» **Task directions**
Below are some records. Copy every line in them that holds "computer".

*** Opening Extracted entries ***

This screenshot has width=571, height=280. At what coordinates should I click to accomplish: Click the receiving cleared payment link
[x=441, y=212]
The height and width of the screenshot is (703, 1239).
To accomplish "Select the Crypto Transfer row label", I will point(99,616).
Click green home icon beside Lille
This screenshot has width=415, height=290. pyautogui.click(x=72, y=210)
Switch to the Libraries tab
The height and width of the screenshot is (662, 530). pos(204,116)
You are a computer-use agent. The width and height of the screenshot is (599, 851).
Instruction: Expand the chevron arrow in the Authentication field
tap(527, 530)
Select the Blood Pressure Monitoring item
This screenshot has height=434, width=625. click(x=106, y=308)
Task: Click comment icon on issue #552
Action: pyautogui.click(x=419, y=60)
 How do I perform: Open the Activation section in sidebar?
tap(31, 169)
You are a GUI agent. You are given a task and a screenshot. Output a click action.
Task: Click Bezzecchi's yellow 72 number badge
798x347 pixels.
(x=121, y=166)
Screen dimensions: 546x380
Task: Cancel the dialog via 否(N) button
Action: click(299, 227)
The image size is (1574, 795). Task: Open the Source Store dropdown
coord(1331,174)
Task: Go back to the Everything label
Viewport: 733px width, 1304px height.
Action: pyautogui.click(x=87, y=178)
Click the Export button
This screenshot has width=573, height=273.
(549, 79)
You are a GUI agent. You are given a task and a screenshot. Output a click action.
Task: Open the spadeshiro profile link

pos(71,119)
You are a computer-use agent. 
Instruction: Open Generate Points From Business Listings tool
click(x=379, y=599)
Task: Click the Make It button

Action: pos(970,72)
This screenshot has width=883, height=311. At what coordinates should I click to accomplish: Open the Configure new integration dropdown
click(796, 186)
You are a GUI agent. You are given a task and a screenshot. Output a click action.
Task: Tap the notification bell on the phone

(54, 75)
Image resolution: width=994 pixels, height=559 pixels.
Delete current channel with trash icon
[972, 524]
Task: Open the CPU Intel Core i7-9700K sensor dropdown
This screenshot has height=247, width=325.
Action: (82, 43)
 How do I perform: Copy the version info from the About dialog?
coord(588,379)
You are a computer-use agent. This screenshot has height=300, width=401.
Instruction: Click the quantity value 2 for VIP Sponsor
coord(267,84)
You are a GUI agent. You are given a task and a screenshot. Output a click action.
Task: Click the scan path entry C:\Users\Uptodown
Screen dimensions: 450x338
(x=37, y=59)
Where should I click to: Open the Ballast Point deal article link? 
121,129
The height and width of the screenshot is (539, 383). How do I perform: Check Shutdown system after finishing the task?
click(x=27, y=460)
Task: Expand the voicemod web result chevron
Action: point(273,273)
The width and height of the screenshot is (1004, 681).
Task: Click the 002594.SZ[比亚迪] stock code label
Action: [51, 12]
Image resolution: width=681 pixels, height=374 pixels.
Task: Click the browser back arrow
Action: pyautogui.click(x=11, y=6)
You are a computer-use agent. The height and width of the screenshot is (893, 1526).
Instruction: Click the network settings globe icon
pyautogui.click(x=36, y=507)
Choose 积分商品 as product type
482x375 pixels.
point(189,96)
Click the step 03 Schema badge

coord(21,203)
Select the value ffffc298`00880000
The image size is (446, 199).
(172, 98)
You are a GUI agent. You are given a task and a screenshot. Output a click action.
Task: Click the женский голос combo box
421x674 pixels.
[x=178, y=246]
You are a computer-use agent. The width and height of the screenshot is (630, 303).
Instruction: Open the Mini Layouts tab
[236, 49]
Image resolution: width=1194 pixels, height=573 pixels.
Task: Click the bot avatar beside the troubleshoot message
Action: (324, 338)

*** Closing Extracted entries ***

» **Response**
You are a computer-use agent. The width and height of the screenshot is (599, 851).
You are a computer-use agent. 
You are a computer-use agent. This screenshot has height=300, width=401.
You are a computer-use agent. The height and width of the screenshot is (893, 1526).
You are a computer-use agent. The width and height of the screenshot is (630, 303).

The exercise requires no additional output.